“Not right now. Didn’t Beaver tell you everything you needed to know?” Being hostile towards him probably wasn’t in my best interest, but I was beyond being reasoned with.
“As a matter of fact, he didn’t tell us much of anything. He wasn’t in the room during most of your attack on Mr. Hale.” The cop’s tone made it sound like it was an unprovoked thing. “So what I need from you is a statement telling me everything that happened from the time you and Mr. Hale stepped into the bar until the point of you being removed from him.”
I felt the all too familiar simmering in my blood. I didn’t like this cop’s tone with me. I was not about to be blamed for kicking the ass of a guy that was assaulting my girl. I was protecting her, saving her from a lifetime of nightmares. If Adam had succeeded in molesting her, I don’t know where we’d be. She would never come back from that one. Hell, I didn’t know if she was going to come back to me even now.
I started my side of the story from the beginning. I told him how I had gone to dinner with Adam, how he was my long time friend from high school, and how we’d gone to the bar for a drink. I gave him all of the gory details of walking in on that fucker using her to get off. I had to stop talking after that part and told him that I didn’t remember much of anything else. If I kept talking, I would be held responsible for going and finding him and finishing what I’d started. I’d been running on pure adrenaline when I’d attacked him, and it was still coursing through my veins. I had no shame or remorse when the cop asked if that was all.
He looked up from his notepad, where he’d been scribbling down everything I’d said as quickly as he could. “Is that all you can tell me about tonight?” He looked at me with a raised brow.
“No. I want that bastard gone. I heard one of the nurses say that he is in ICU and he’s expected to make a full recovery. I don’t want him in this hospital. I want him removed.”
“Mr. Nelson, I can’t do that. We don’t have that kind of authority, and even if we did, we’d have to transfer him to Houston. It’s too far for someone in his condition to travel.”
“I don’t really give a shit if he dies on the way there and chokes on his own blood. I don’t want him so close to her. He almost raped her!” I was beyond close to completely losing it. How did they not understand that Adam even being on the same planet right now was still too close to Kat?

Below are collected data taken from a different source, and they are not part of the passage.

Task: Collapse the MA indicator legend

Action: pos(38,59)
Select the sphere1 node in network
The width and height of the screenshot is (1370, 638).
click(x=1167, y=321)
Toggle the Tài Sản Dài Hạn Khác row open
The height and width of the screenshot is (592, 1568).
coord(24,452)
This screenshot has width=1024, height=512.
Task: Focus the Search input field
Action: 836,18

The cop shifted on his feet. His stance became rigid, as if preparing to wrestle with me. “I understand that you are upset, but I’m going to need you to settle down, or I’ll be forced to remove you.”
My eyes narrowed into slits, silently provoking him to touch me and see how far he could get me out of this room and away from Kat. I’d dare the entire hospital staff to take me on right now. I was raging with fury.
“Yeah? Not so sure you want to put your hands on me right now.”
He seemed to be gauging me to figure out if I was serious. He chose a different approach. Sighing, he said, “Listen. I don’t understand what you’re going through right now, but I do know Kat. She watched my kid last year when my wife went into labor and we had nobody else. I want her to be okay along with everybody else in this town. Hell, I can’t say that if I’d seen him doing what you said he was doing, that I wouldn’t have taken a few swings too. But your aggressive attitude towards me and all of the doctors and nurses isn’t helping anybody. Just please, go take a walk. Find a seat and breathe, grab a coffee, or whatever it is you need to do to get your head on straight. She’s going to need you when she wakes up and the way you are right now is only going to frighten her.”
He was right. As much as I hated it, he was right. I turned away and dragged a hand through my hair. A nurse came up beside me and grabbed the hand that was hanging by my side. She was a short, young, blonde woman. Despite taking hold of my hand, she looked up at me with shy, uncertain eyes.
“You’re bleeding. I have a wash station over here in the corner. Can I clean you up to make sure your knuckles are okay?” Her voice was so soft compared to the gruffness of the cop. I looked from her, to Kat, then back to her again.
“She’s okay for right now. We’re just observing her, but she’s not going to wake up anytime soon. And you’ll still be able to see her from over here.”
Finally, someone who understood I wasn’t going far from my girl. “Alright.”
She tugged on my arm and commenced rinsing all the dried blood from my knuckles. A few of them had split open and she told me she needed to bandage them, but I refused, saying I was fine. I think I scared her because she didn’t say another word after that. After a few minutes of holding my hands under water, and her gently scrubbing with some anti-bacterial soap, I was back to standing by Kat’s bedside. The police officer had left the room, probably assuming that his little talk calmed me down. I wasn’t calm. No, in fact, I was far from it. Looking down at her, she was peaceful. All I could see was that bastard pinning her to the wall and the bruises forming on her face.